Trump’s election is a punch in the gut
A punch in the gut. That’s what it felt like as the results of last Tuesday’s election trickled in around 2am.
Obama’s declaration eight years ago that ‘change has come to America’ ago now seemed an age away.
Logging onto social media a few hours later, almost everyone I knew was going through similar feelings of despair.
Their reactions were visceral; full of hurt, anger and fear.
As Trump’s victory overwhelmed the news cycle in the days after the election, it has become increasingly clear that we are only at the beginning of the Breitbart nightmare that’s about to engulf the world.
So when the first official response from our community’s leading organisations was a ‘congratulations’ from President of the Board of Deputies, this felt not only grossly misjudged, it was infuriating.
It is time in this particularly dark hour to show ourselves as allies to those who will suffer in the next four years.
There may be a desire to hide behind our geographical separation from the US, but we cannot count ourselves out of what is going to be an ongoing struggle for the rights of women and minorities.
How could we, when one of the UK’s most malicious and morally bankrupt political operatives was working for Trump’s campaign?
Mr Arkush may think that sending platitudes to Trump will suddenly morph him into a ‘beacon of tolerance.’
That a man who has repeatedly sexually assaulted women, who wants to create a ‘register’ for Muslim Americans, who appoints a known anti-Semite as chief strategist, is about to start holding sit ins and sing-alongs in the Rose Garden.
I instead choose to put my faith in organisations and people who will now be fighting tirelessly to protect basic human dignities of American citizens.
Jews are all too familiar with policies of registers and deportations to avert our eyes and mutter that ‘things might be different’ when he is in power.
Planned Parenthood. The NAACP. The Religious Action Centre. These are the organisations that deserve our congratulations, our support, our strength. They are going to need it.
We must offer our communal hand across the Atlantic to the amazing activists who reject the idea we must now show deference to a man who’s presence in the White House makes the world a more prejudiced and dangerous place.
Nor should we be satisfied with the posturing of someone who vows to move the embassy to Tel Aviv in one breath, and dog whistles a Jewish establishment conspiracy in another.

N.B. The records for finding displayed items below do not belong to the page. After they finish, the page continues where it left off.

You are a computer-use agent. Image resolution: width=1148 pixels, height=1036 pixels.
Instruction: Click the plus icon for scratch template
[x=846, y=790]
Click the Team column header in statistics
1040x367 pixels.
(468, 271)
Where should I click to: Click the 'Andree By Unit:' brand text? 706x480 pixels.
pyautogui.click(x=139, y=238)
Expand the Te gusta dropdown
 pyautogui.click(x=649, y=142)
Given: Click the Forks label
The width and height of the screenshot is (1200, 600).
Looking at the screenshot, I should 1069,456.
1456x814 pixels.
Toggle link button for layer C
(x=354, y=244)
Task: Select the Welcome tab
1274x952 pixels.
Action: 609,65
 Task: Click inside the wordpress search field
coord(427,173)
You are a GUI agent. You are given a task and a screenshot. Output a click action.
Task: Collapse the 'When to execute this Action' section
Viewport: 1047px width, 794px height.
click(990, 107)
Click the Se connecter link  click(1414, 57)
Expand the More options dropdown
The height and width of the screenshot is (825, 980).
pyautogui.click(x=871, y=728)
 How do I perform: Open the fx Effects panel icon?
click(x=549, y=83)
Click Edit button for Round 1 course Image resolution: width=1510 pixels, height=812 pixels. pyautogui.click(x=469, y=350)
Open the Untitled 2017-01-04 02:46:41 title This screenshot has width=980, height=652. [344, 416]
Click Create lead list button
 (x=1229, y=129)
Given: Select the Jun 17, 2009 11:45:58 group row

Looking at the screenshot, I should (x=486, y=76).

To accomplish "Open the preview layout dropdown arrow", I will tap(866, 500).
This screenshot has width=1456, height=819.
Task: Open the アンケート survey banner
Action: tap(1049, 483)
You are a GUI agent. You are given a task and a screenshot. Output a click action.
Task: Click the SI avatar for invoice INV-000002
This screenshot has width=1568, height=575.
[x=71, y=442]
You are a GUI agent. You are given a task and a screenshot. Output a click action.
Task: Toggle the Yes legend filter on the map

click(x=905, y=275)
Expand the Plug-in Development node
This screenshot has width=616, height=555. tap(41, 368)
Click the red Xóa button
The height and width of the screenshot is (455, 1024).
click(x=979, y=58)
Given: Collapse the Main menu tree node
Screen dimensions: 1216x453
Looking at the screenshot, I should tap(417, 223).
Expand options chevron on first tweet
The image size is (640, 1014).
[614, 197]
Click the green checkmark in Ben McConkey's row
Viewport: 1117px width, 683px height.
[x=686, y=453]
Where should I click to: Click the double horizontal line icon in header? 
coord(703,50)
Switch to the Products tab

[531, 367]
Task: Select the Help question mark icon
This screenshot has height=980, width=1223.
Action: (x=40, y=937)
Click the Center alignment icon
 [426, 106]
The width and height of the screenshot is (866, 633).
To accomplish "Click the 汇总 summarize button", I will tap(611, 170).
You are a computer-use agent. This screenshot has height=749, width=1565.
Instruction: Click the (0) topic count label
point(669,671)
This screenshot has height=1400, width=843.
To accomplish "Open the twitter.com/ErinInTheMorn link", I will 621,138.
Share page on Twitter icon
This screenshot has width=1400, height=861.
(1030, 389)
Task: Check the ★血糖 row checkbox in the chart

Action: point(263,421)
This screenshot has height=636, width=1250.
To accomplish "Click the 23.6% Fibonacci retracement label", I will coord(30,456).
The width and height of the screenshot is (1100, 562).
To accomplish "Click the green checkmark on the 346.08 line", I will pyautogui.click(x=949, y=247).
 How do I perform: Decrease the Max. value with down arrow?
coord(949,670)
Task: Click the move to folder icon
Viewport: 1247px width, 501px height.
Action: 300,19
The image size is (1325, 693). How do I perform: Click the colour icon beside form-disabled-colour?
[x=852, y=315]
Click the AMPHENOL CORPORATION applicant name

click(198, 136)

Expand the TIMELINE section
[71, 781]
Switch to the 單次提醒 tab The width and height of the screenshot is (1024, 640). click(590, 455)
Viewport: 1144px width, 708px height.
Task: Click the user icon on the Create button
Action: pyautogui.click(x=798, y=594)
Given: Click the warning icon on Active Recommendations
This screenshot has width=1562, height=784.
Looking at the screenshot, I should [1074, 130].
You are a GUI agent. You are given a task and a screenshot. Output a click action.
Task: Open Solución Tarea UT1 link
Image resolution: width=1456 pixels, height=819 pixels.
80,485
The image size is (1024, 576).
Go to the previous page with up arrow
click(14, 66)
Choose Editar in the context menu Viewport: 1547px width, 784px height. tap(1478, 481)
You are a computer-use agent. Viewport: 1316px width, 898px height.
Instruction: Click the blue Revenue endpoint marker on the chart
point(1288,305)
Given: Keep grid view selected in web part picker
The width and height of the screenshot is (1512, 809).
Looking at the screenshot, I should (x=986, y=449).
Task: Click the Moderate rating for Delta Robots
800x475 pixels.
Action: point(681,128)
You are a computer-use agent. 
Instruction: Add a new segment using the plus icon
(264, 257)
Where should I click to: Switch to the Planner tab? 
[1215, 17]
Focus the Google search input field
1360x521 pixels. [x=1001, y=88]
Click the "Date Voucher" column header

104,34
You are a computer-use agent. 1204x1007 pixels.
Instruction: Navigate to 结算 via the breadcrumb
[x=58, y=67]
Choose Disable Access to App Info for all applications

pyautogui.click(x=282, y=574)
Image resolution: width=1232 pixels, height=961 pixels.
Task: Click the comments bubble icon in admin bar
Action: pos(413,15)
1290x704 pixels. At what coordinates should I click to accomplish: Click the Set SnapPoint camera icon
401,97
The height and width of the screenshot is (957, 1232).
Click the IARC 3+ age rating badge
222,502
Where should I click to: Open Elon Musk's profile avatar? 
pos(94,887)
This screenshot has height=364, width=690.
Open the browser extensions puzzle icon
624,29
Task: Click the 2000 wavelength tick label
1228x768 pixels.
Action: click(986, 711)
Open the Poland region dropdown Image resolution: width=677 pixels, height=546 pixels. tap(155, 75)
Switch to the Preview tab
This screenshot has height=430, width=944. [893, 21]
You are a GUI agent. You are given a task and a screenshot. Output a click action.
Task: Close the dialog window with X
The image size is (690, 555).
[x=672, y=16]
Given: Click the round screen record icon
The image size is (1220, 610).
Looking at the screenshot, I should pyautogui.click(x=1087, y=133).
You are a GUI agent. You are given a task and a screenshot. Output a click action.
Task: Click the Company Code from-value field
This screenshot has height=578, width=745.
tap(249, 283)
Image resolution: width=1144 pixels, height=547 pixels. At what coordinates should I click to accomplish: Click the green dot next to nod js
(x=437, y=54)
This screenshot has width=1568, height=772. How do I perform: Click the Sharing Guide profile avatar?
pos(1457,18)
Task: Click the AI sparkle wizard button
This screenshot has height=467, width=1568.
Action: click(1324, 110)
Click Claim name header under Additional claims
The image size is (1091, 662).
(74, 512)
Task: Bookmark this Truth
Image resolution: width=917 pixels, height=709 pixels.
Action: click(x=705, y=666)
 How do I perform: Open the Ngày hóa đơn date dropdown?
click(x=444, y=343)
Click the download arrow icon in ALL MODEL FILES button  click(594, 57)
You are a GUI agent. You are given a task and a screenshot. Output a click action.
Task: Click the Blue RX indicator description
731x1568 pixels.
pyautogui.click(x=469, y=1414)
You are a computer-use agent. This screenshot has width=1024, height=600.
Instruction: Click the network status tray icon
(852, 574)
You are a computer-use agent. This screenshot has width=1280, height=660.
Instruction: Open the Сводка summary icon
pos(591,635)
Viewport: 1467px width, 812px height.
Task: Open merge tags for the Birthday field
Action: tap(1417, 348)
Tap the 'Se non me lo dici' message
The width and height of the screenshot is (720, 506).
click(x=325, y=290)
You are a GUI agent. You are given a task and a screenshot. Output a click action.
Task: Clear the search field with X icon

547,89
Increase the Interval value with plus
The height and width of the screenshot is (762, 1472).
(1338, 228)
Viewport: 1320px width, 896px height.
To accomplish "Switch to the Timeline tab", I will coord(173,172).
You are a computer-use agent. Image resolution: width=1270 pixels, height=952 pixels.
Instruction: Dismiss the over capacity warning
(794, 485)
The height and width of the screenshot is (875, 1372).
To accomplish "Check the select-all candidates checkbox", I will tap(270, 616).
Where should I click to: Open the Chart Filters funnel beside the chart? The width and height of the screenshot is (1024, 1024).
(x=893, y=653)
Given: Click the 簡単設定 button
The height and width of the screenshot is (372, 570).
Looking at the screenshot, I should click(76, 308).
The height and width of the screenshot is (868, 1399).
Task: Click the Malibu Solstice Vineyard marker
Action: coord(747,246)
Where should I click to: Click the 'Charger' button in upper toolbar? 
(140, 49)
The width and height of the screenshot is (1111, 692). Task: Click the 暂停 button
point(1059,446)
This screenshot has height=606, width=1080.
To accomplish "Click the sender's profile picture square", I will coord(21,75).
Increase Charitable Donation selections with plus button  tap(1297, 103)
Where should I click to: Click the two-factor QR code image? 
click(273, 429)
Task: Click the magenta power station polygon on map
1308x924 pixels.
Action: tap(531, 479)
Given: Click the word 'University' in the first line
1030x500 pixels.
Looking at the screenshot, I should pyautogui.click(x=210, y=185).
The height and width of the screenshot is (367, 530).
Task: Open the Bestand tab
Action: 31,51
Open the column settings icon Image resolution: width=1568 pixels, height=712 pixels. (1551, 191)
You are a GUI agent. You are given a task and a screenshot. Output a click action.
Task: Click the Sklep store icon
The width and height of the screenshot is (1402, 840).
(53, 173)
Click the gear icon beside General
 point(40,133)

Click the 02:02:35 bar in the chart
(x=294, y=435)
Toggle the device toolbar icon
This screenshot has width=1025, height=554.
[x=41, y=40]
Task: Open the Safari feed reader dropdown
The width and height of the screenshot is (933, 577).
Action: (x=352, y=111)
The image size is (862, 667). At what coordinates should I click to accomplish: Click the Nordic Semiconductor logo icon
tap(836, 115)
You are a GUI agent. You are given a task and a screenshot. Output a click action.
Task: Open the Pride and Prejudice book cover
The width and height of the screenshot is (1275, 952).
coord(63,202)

Rabbi Abraham Joshua Heschel said that ‘despair is for the privileged.’ Whilst we grieve a world that seems unrecognisable even from this time last year, we must also pray with our feet.
As a community on both a national and international stage we must see Trump’s election as a call to action.
Our community has proven time and again its capacity for compassion and solidarity with those who are marginalised.
As Jews, in line with a deep tradition of resilience and of perseverance, it is time to stand up.